En 1911, según documentos del Archivo Histórico Arquidiocesano, unas personas del "Zanjón" solicitaron a Juan Gaspar, obispo alemán de Costa Rica, permiso para erigir una ermita en honor a San José de la Montaña.
La respuesta fue afirmativa y se construyó, en un terreno donado por Arturo Morales Gutiérrez, un pequeño templo de, según algunos testimonios de personas adultas mayores, dos grandes torres negras que se elevaban en medio de un denso bosque de ciprés.
Posteriormente el "Zanjón" se convertiría en San José de la Montaña, nombre que, más allá de la idea que lo liga a las características orográficas y naturales, tendría su origen en la advocación de San José de la Montaña.
¿De dónde viene esta advocación?
La historia de la advocación está ligada a la figura de Petra de San José, religiosa de rostro adusto y semblante severo, conocida por ser la fundadora del Real Santuario de San José de la Montaña en España durante los siglos XIX y XX.
Petra nació en Málaga, en 1845, en el seno de una familia acomodada y poseedora de tierras y molinos. Durante su juventud, ante un matrimonio que fracasó debido a motivos políticos, ingresó a la congregación de las Mercedarias e inició una vida religiosa. Abrazó los valores católicos más tradicionales: el ascetismo y la sencillez, el desprecio por lo mundano, el castigo corporal, así como la piedad cristiana orientada hacia las recompensas extraterrenales.
Posteriormente fundó su propia congregación: Las Madres de Desamparados y San José de la Montaña. En 1890, con la intención de construir un hogar para huérfanas y un lugar estable para su congregación, Petra planteó la creación de un templo en Barcelona. Recibió muchas donaciones por parte de familias muy importantes de la ciudad, con lo que, en 1895, logró la inauguración del templo.
Se empezaron a presentar grandes peregrinaciones y el templo empezó a ser llamado El Santuario de San José de la Montaña. Incluso, en 1908, el rey Alfonso XIII le concedió el título de Real Santuario.
¿Cómo llegó hasta San José de la Montaña?
La advocación de San José de la Montaña se empezó a extender por diferentes lugares, especialmente en los de mayor dependencia religiosa hacia España, como por ejemplo América Latina.
Sabemos que, desde la declaración como república, Costa Rica intentó construir una idea de nación y de patria: "la Suiza de los trópicos", como decía el viajero irlandés Thomas Meagher; el blanqueamiento de la Costa Rica liberal con el fin de integrarse en los mercados mundiales; el supuesto carácter neutral y pacífico; el mito de la igualdad; y, por supuesto, el catolicismo.

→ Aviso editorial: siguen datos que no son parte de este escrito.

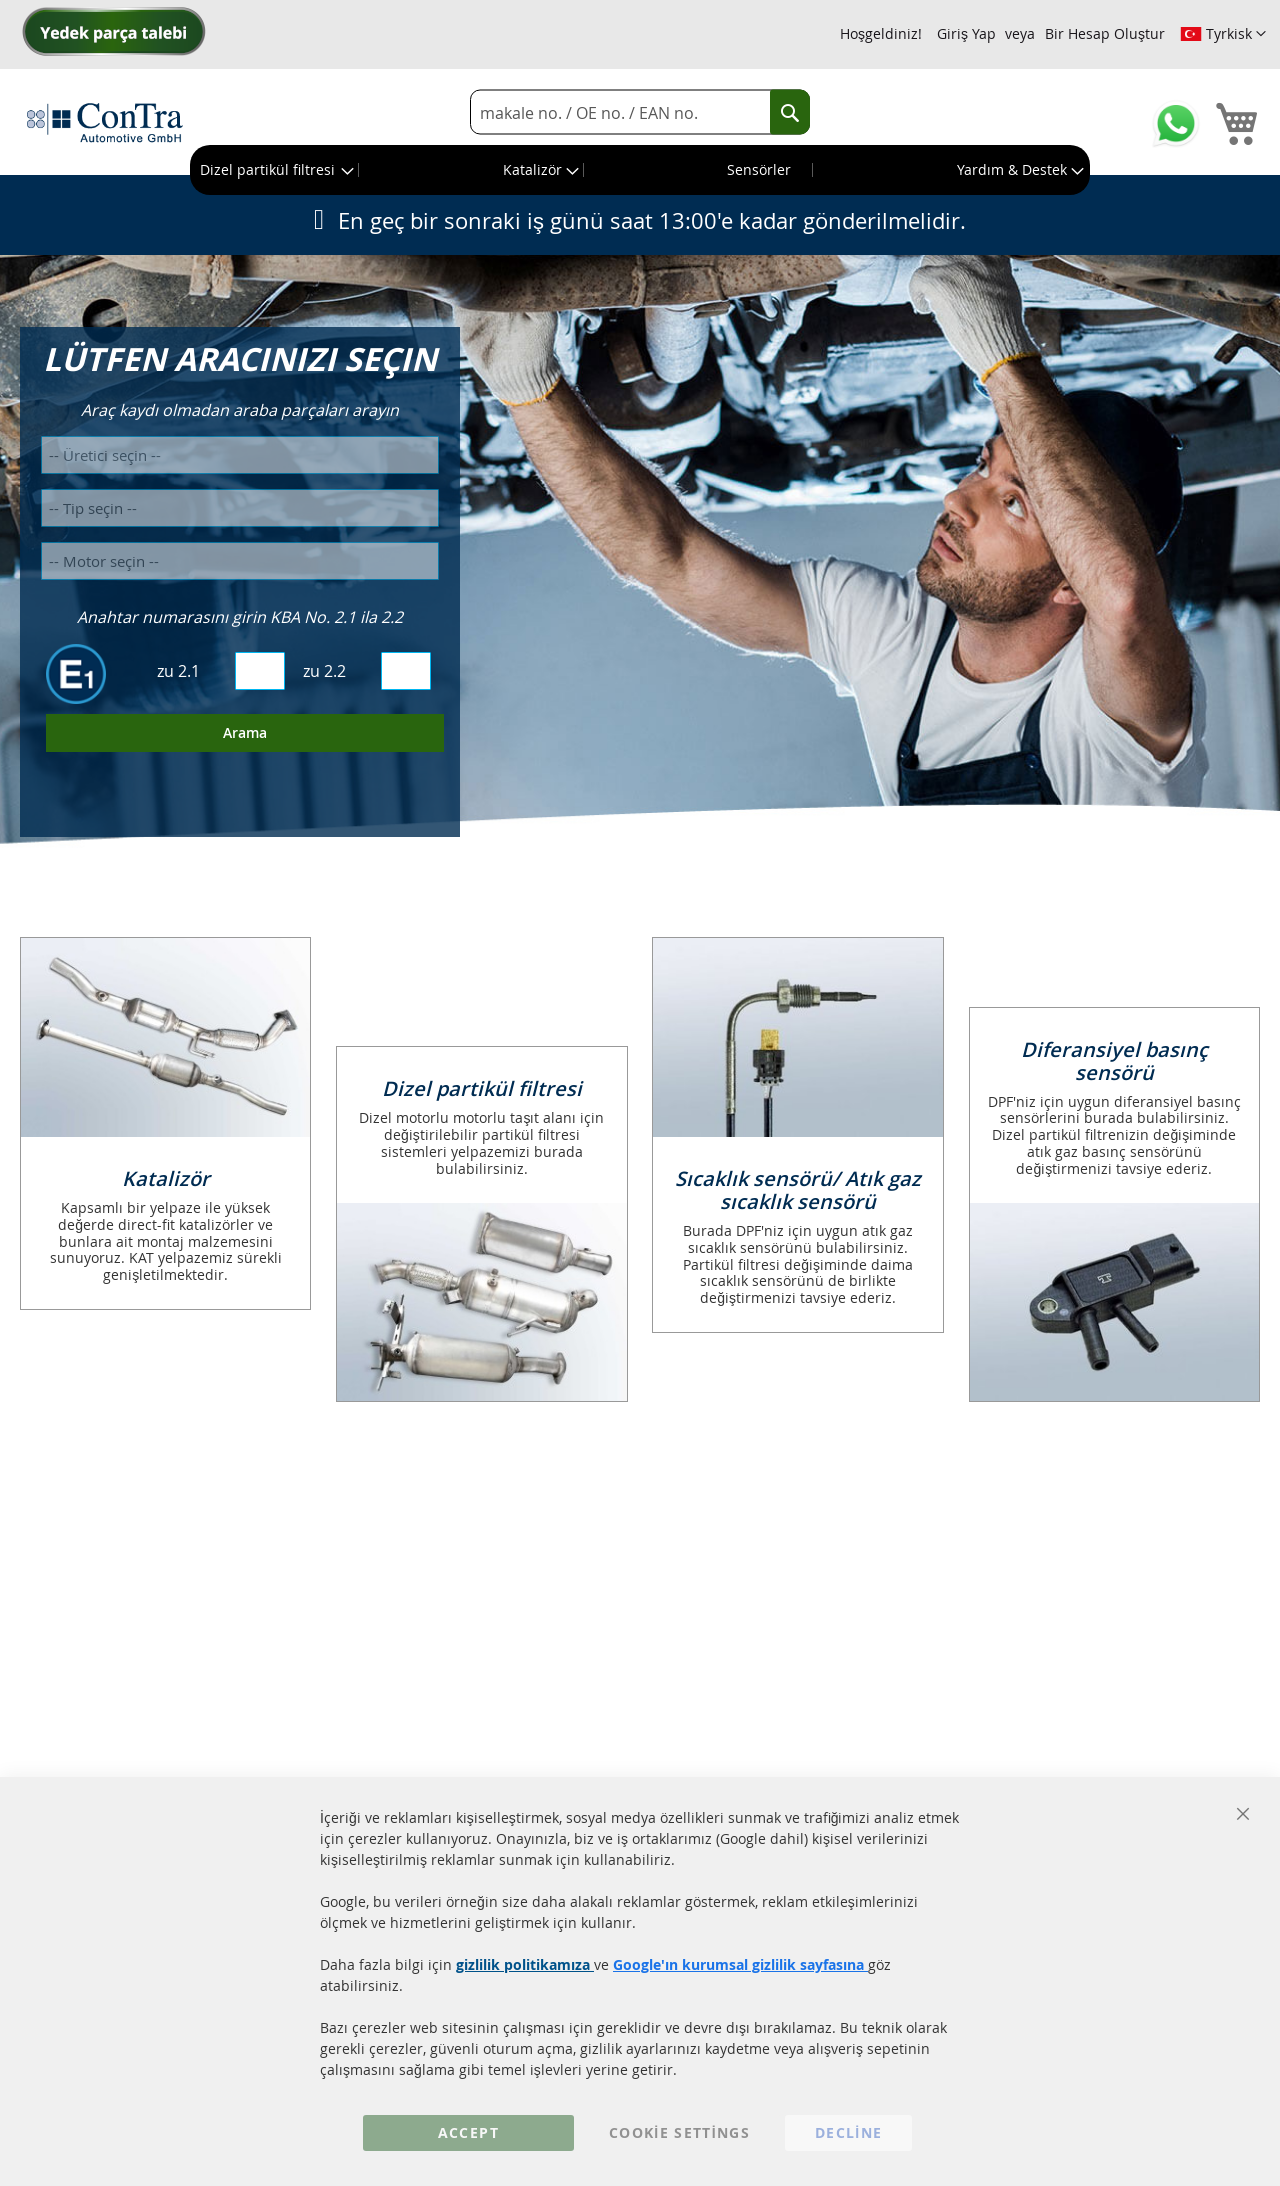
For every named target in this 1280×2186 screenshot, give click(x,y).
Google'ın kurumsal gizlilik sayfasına (740, 1964)
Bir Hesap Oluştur (1105, 33)
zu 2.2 (324, 671)
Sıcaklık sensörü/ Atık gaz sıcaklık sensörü (798, 1190)
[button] (1223, 34)
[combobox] (640, 112)
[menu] (640, 170)
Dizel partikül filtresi (482, 1088)
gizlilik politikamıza (525, 1964)
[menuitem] (275, 170)
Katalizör (166, 1178)
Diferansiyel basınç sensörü (1114, 1061)
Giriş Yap (966, 33)
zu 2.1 (178, 671)
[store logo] (105, 122)
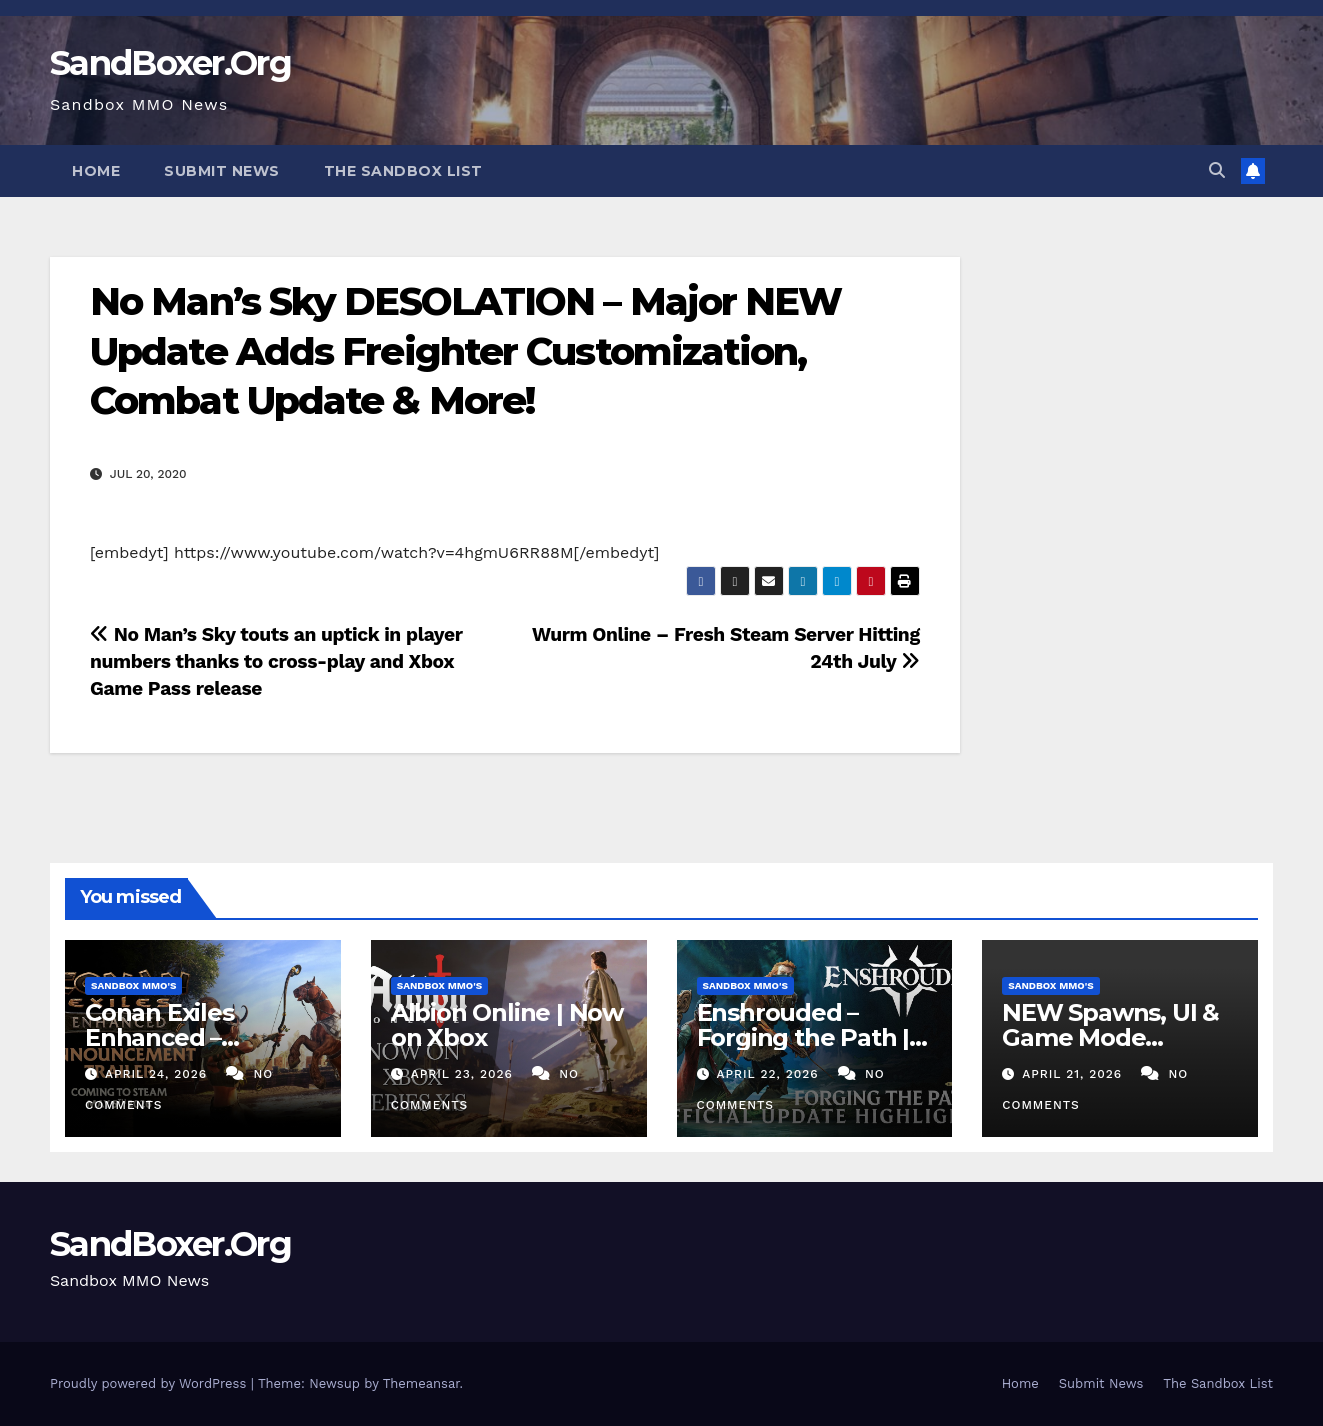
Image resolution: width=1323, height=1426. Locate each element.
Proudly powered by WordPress (150, 1383)
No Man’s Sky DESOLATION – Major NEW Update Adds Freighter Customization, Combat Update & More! (466, 351)
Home (96, 171)
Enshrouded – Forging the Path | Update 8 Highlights (814, 1037)
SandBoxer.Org (170, 63)
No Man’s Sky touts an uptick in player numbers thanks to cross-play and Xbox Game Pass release (276, 661)
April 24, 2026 (158, 1074)
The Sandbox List (403, 171)
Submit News (222, 171)
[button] (1217, 170)
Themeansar (421, 1383)
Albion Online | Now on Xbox (507, 1025)
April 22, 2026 (769, 1074)
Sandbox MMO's (133, 985)
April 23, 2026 (464, 1074)
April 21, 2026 (1074, 1074)
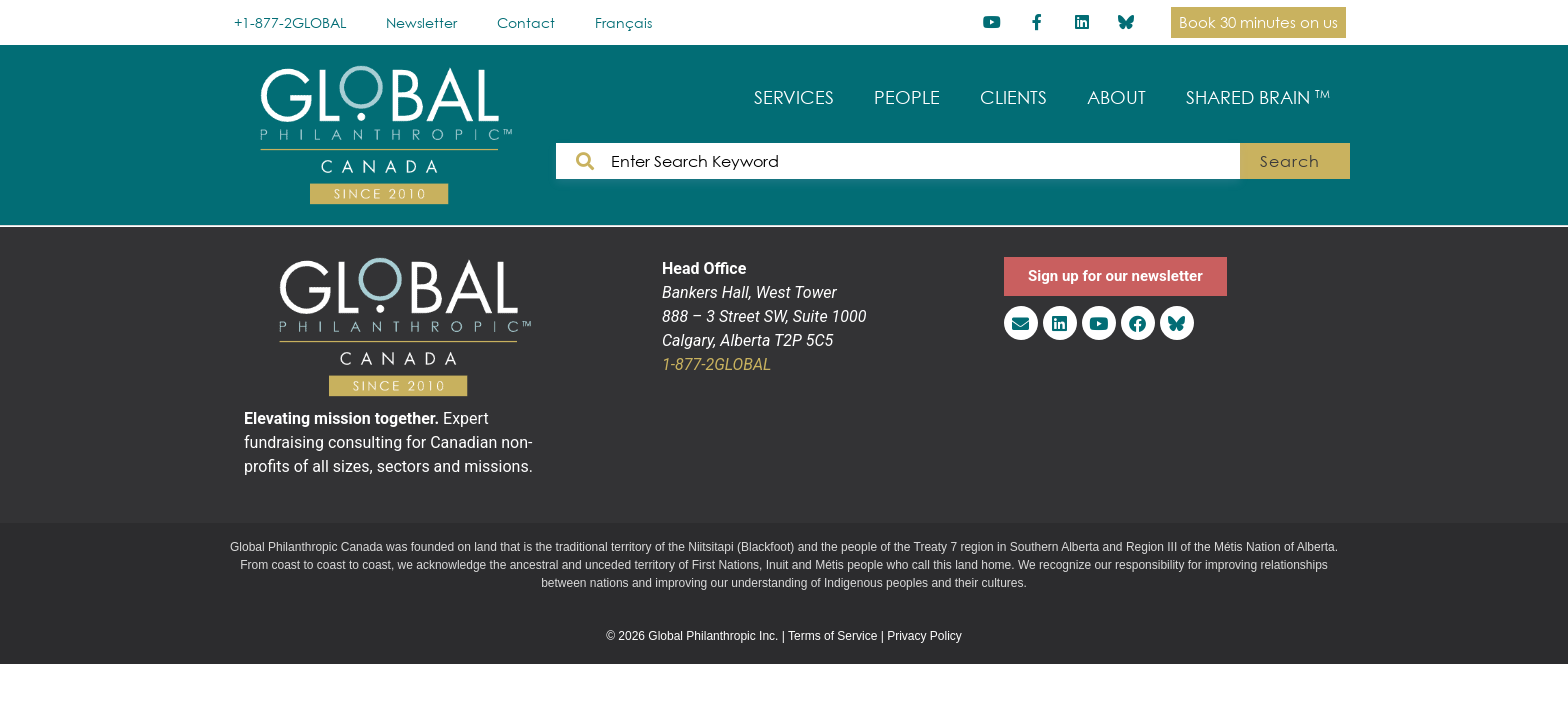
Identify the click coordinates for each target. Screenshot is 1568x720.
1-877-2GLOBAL (716, 364)
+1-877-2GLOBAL (290, 22)
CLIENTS (1013, 97)
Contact (526, 22)
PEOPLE (907, 97)
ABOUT (1116, 97)
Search (1289, 161)
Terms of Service (832, 636)
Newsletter (421, 22)
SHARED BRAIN (1258, 97)
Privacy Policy (924, 636)
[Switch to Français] (623, 22)
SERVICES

Sin embargo, de las mujeres y los hombres que vivían en el "Zanjón" sabemos muy poco, pues las crónicas e investigaciones son, sino inexistentes, muy escasas. No sabemos cómo llegó una advocación que, en ese momento (1911), era relativamente reciente.
Podemos especular, divagar y dar vueltas. Mi abuela, por ejemplo, intentaba construir, a partir de lo que había escuchado, una imagen de las primeras personas que vivieron en San José de la Montaña. El resultado era algo así como esos manteles a los que se les agregan parches de colores y estampados. Era, como dicen algunas personas mayores, un mejunje, es decir, un enredo:
Que bajo grandes árboles y al margen de caminos poco transitados el silencio moldeaba las interacciones humanas.
Que al resguardo de las aguas oscuras que corrían por “El Zanjón” la temporalidad era distinta.
Que las manos y los rostros parecían escrituras cuneiformes moldeadas por el trabajo duro y las privaciones.
Que consideraban que el lugar en el que vivían, rodeado por la humedad y el silencio, podía ser un santuario para José.
Que, como esos místicos medievales de los que hablaba Spinoza, encontraban a su divinidad en todas las cosas: en los vapores que se arremolinaban alrededor de las vacas; en las pequeñas flores que, como pequeños milagros, reverberaban con el alba; o en los hongos negros, moteados por pequeños insectos de apariencia metálica, que nacían en los lugares más inesperados.
Poco sabemos y, posiblemente, nunca vayamos a saber más que eso.
La historia de San José de la Montaña es como ese mantel al que se le agregan retazos de colores y estampados. Es siempre inacabada y por más parches que le cosamos siempre va a existir algún pequeño agujero.